Introduction

Sesquiterpene lactones (STL) are a diverse group of specialized plant metabolites, particularly characteristic to the Asteraceae family, which contain a C15 backbone and an α-methylene γ-lactone ring1. Recently, the enzymatic steps leading to the basic 6,7-cis and 7,8-trans STL structures, such as costunolide (1) and inunolide, have been described. In this context, Liu et al.2 discovered the enzyme TpPTS/CYP71CA1 which can convert costunolide (1) to parthenolide (8) and Frey et al.3 found the biosynthetic pathway for the formation of eupatolide (8β-hydroxylated costunolide, (6)) from costunolide (Fig. 1). Thus, pathway reconstructions in heterologous hosts have confidently characterized the biosynthetic steps necessary for the biosynthesis of a set of basic STL core skeletons, which can serve as lead structures of many pharmaceutically interesting compounds.
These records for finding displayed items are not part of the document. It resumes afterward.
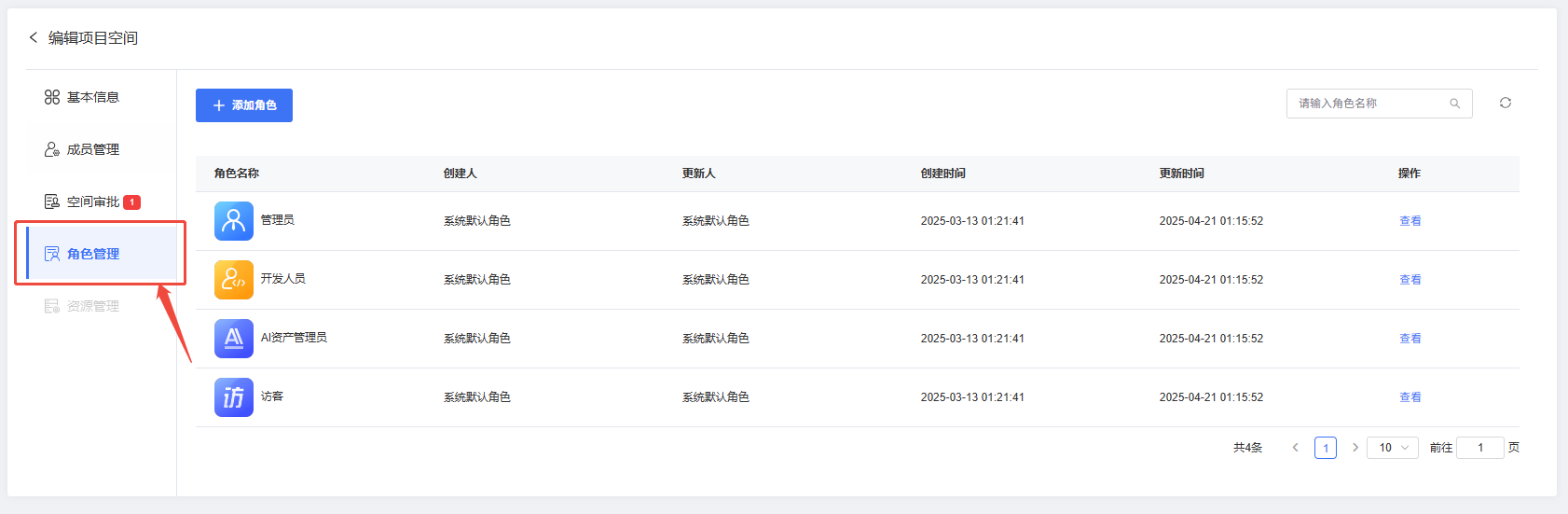Go to the next page arrow
This screenshot has width=1568, height=514.
[x=1355, y=448]
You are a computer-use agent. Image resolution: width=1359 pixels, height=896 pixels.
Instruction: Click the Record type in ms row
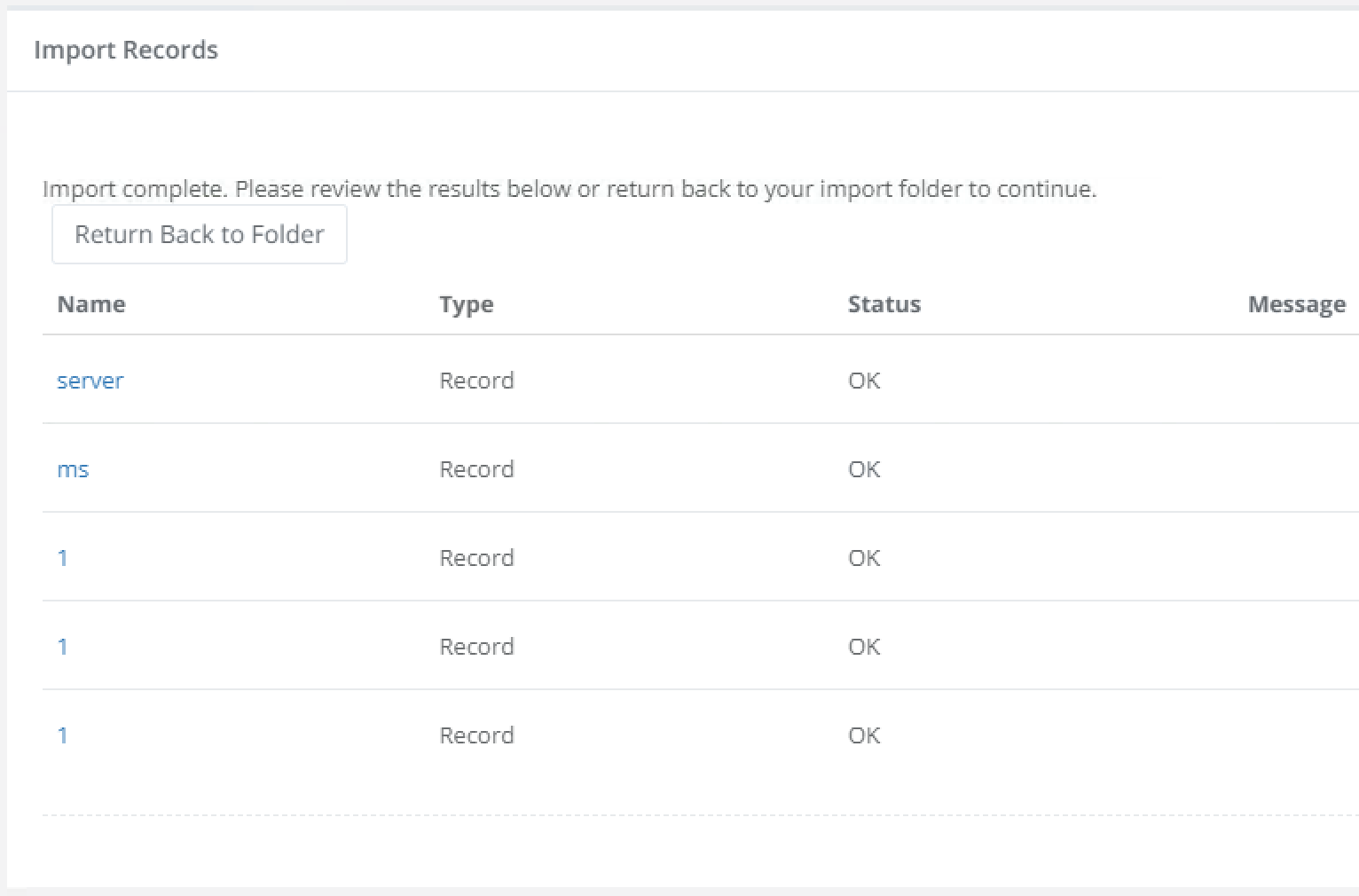[476, 469]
At the same time, diverse costunolide derivatives in the Asteraceae family show that this plant family holds the catalytic potency to introduce many stereospecific hydroxylations4. Liu et al.2 also discovered the enzyme Tp8878/CYP71CB1 which can introduce a 3β-group to either costunolide (1) or parthenolide (8), leading to 3β-hydroxycostunolide (2) or 3β-hydroxyparthenolide (9), respectively. With the basic pathway to STL core skeletons being identified, it is possible to characterize the next steps towards the decorations of the above-mentioned core skeletons. The introduction of a 14-hydroxy-group on the costunolide skeleton for example, can lead to the synthesis of several compounds with demonstrated pharmacological activities, such as 8β,14-dihydroxycostunolide (7)5, taraxinic acid (4)6 and 14-hydroxyparthenolide (10)7. Tyagi et al.7 converted parthenolide to 9β-hydroxyparthenolide (11) and 14-hydroxyparthenolide, (10) by modifying the bacterial enzyme CYP102A1, allowing the introduction of side chains on the core structure to improve the water solubility without reducing the bioactivity of parthenolide.

Figure 1
figure 1

Derivatives of costunolide. A selection of costunolide derivatives found in Asteraceae plant species and biotechnologically produced by expression of cytochrome P450 enzymes with hydroxylations at positions C3, C8, C9 and C14 and epoxidation at C4-C5. Note: The 1(10) double bond is E for compounds 1, 2, 5, 6, 8, 9 and 11. Due to a change in substituent priority in compound 3, 4, 7 and 10 the 1(10) double would be defined as Z according to IUPAC nomenclature, however, in the literature the germacranolide backbone is predominantly defined as a 1(10)4(5)-(E,E)diene, regardless of the substituent.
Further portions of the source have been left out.